* **Short task 1**
In the documentation on numerical semigroup polynomials, what happens when NumericalSemigroupFromNumericalSemigroupPolynomial is given a polynomial that is not associated to a numerical semigroup?
* **Short task 2**
Continue the documentation on numerical semigroup polynomials from the point where it stops.

Let \(S\) be a numerical semigroup. The Hilbert series or generating function associated to \(S\) is \(H_S(x)=\sum_{s\in S}x^s\) (actually it is the Hilbert function of the ring \(K[S]\) with \(K\) a field). See for instance [Mor14].
‣ NumericalSemigroupPolynomial( s, x ) | ( function ) |
s is a numerical semigroups and x a variable (or a value to evaluate in). The output is the polynomial \(1+(x-1)\sum_{s\in \mathbb N\setminus S} x^s\), which equals \((1-x)H_S(x)\).
gap> x:=X(Rationals,"x");; gap> s:=NumericalSemigroup(5,7,9);; gap> NumericalSemigroupPolynomial(s,x); x^14-x^13+x^12-x^11+x^9-x^8+x^7-x^6+x^5-x+1
‣ IsNumericalSemigroupPolynomial( f ) | ( function ) |
f is a polynomial in one variable. The output is true if there exists a numerical semigroup \(S\) such that f equals \((1-x)H_S(x)\), that is, the polynomial associated to \(S\) (false otherwise).
gap> x:=X(Rationals,"x");; gap> s:=NumericalSemigroup(5,6,7,8);; gap> f:=NumericalSemigroupPolynomial(s,x); x^10-x^9+x^5-x+1 gap> IsNumericalSemigroupPolynomial(f); true
‣ NumericalSemigroupFromNumericalSemigroupPolynomial( f ) | ( function ) |
f is a polynomial associated to a numerical semigroup (otherwise yields error). The output is the numerical semigroup \(S\) such that f equals \((1-x)H_S(x)\).

* **Dataset**
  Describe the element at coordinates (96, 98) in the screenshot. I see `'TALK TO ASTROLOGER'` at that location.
==
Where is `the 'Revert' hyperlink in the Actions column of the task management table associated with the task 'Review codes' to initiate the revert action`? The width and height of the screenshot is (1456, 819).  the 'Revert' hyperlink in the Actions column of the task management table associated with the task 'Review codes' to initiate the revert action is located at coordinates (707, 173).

* **Final result 1**
It yields an error.

* **Final result 2**
gap> x:=X(Rationals,"x");; gap> s:=NumericalSemigroup(5,6,7,8);; gap> f:=NumericalSemigroupPolynomial(s,x); x^10-x^9+x^5-x+1 gap> NumericalSemigroupFromNumericalSemigroupPolynomial(f)=s; true
‣ HilbertSeriesOfNumericalSemigroup( s, x ) | ( function ) |
s is a numerical semigroup and x a variable (or a value to evaluate in). The output is the series \(\sum_{s\in S} x^s\). The series is given as a rational function.
gap> x:=X(Rationals,"x");; gap> s:=NumericalSemigroup(5,7,9);; gap> HilbertSeriesOfNumericalSemigroup(s,x); (x^14-x^13+x^12-x^11+x^9-x^8+x^7-x^6+x^5-x+1)/(-x+1)
‣ GraeffePolynomial( p ) | ( function ) |
p is a polynomial. Computes the Graeffe polynomial of p. Needed to test if p is a cyclotomic polynomial (see [BD89]).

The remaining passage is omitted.